これはいったい、どういうことだろう?(中略)
この解明こそ、大人たちが陥っている「学力不眠症」を癒す鍵だからだ。

たとえば、公立校出身の高学歴の親でさえも「小学生を夜遅くまで塾に通わせ、なんとしてでも中高一貫の私立に入れることが勝ち組になる条件だ」「東大を頂点とする学歴社会で勝ち残るためには、寝ないで勉強した方が得だ」と考えてしまう症状があるが、これは根拠のない誤解である。

しかし、大半の親がそう信じ込んでいると、親と子も、この波から抜け出るのは難しい。結果、学力の高い子どもたちまで早寝、早起きの習慣が崩れてしまい、ゲームやケータイに夜遅くまで興じる傾向の強い学力の低い子どもと合わせて、日本の子どもたち全体の内容と精神が蝕まれてしまう。

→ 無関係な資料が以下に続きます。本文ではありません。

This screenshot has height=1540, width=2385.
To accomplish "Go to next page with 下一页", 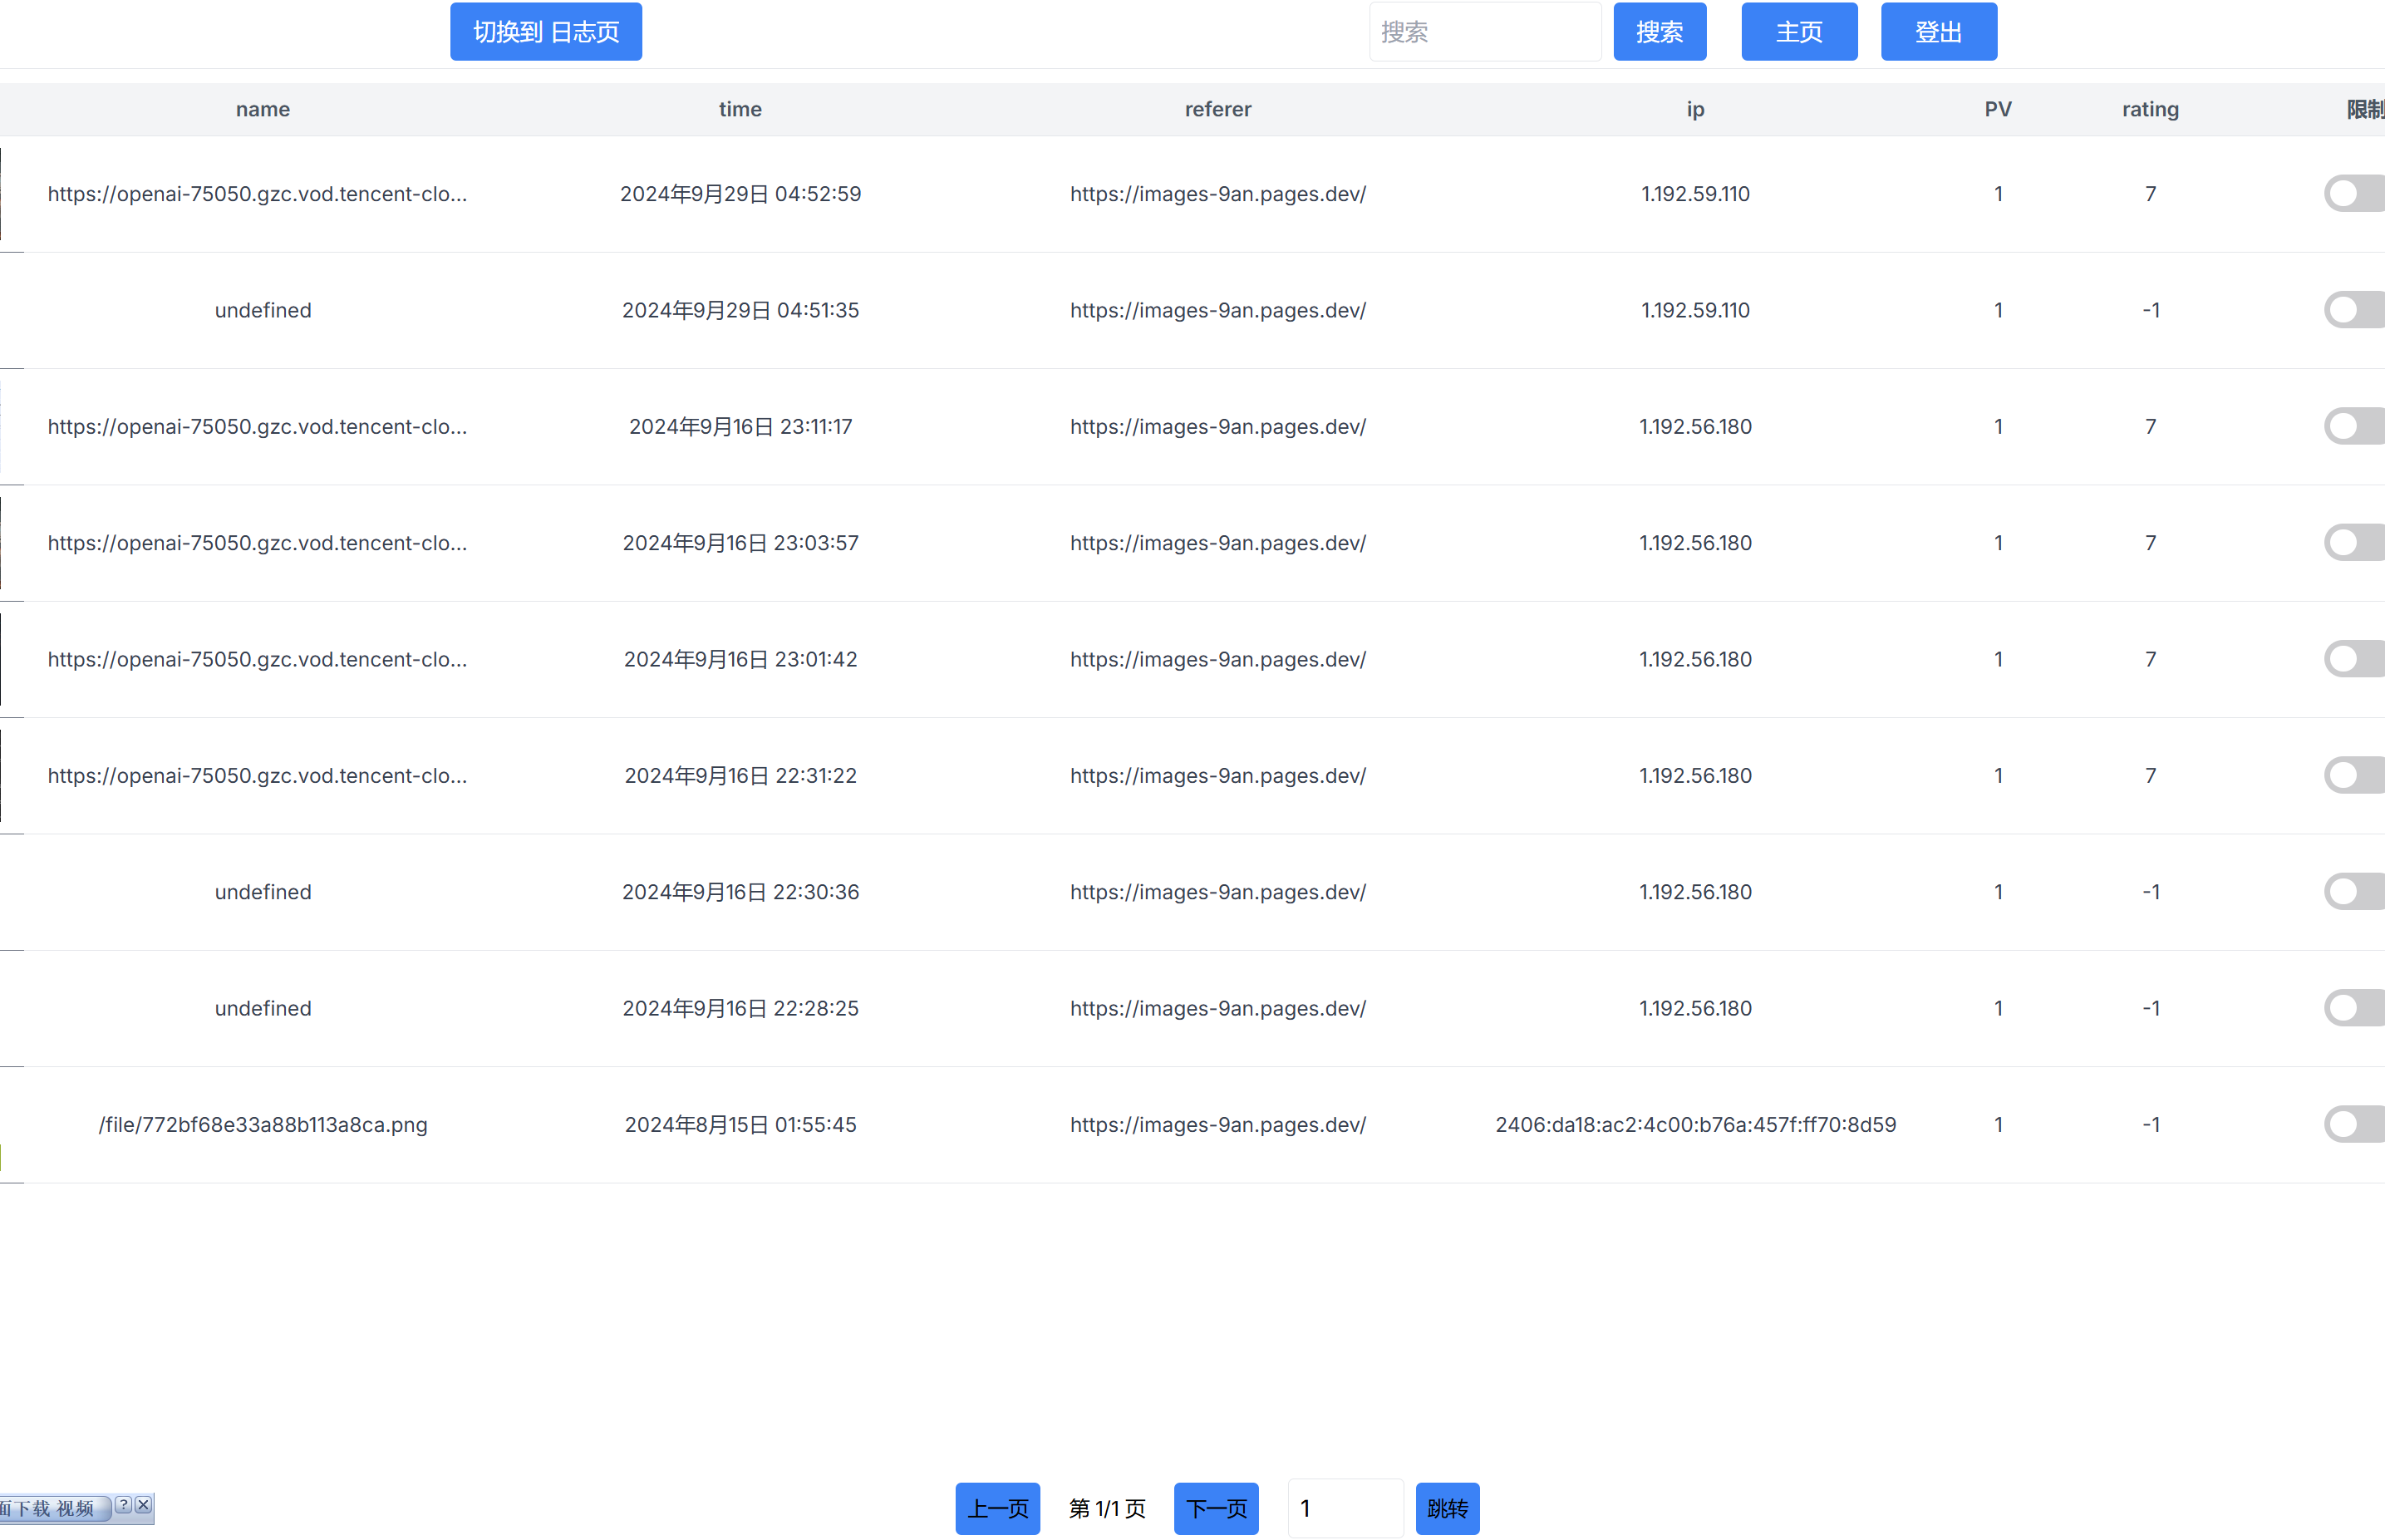I will [x=1215, y=1508].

この流れを変えることなくして、教育改革もへったくれもないだろう。


=====引用終了=====

「この流れを変える」ための手段の1つとして「夜スペ」が設けられたように私には思える。


別に新聞記事を批判しているのではなく、人によって物事の見方がずいぶん違うなぁと感じたので、こんなにも長々と綴ってみた。

少なくとも一方的な見方はしたらまずいと思う。
自分も気をつけていることではあるけれども、多面的に物事をとらえられるようにしたい。